DIRECTIONS FOR THIS TASK
All that is wanted is how many lines in the records below include the string "resolution".

RECORDS TO PROCESS
● ● ● ● ●

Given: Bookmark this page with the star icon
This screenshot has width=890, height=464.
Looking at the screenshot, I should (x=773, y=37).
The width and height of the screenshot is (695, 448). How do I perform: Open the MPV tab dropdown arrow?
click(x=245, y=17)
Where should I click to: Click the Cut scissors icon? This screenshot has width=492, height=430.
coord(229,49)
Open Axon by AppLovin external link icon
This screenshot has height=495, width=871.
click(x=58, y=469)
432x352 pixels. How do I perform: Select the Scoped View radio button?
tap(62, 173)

● ● ● ● ●

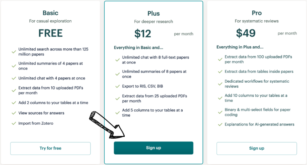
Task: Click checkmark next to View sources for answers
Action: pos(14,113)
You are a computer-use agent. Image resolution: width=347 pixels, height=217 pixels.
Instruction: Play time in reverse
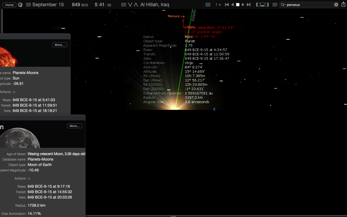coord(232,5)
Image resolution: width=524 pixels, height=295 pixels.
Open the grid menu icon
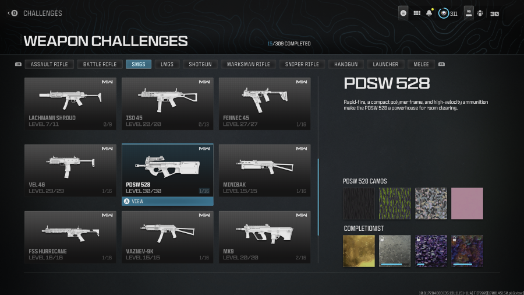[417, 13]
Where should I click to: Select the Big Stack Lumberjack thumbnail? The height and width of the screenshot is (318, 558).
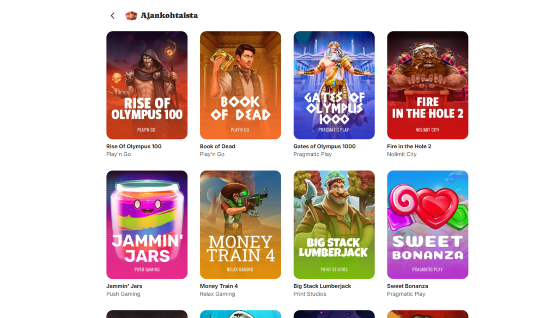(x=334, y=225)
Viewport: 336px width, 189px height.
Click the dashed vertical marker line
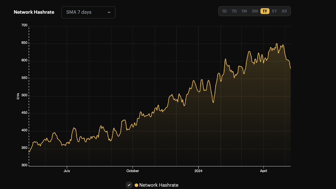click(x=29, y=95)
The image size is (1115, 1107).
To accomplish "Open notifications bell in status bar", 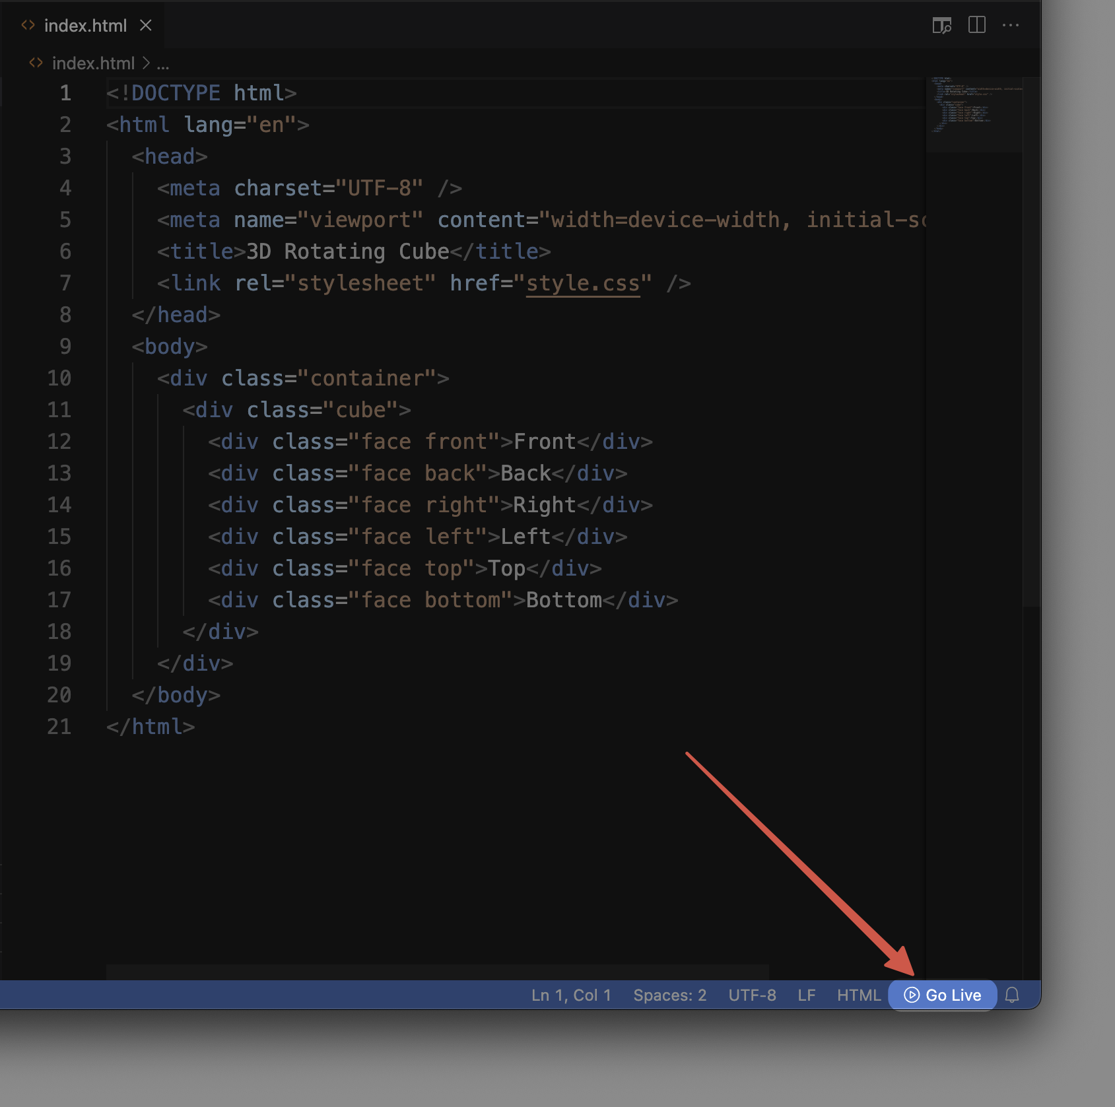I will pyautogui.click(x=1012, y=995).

● ● ● ● ●

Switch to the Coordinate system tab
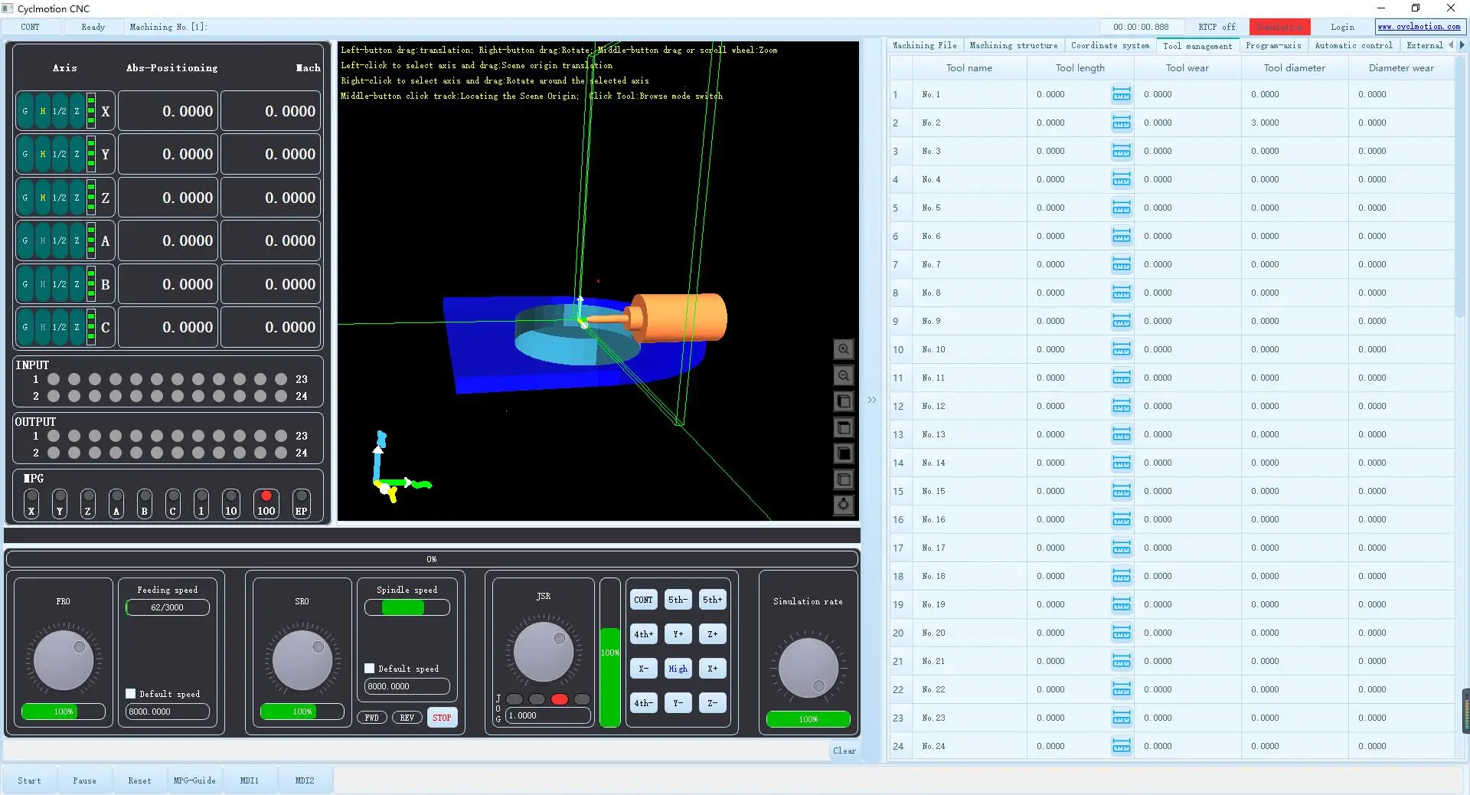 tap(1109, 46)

● ● ● ● ●

EXERCISE ANSWER
2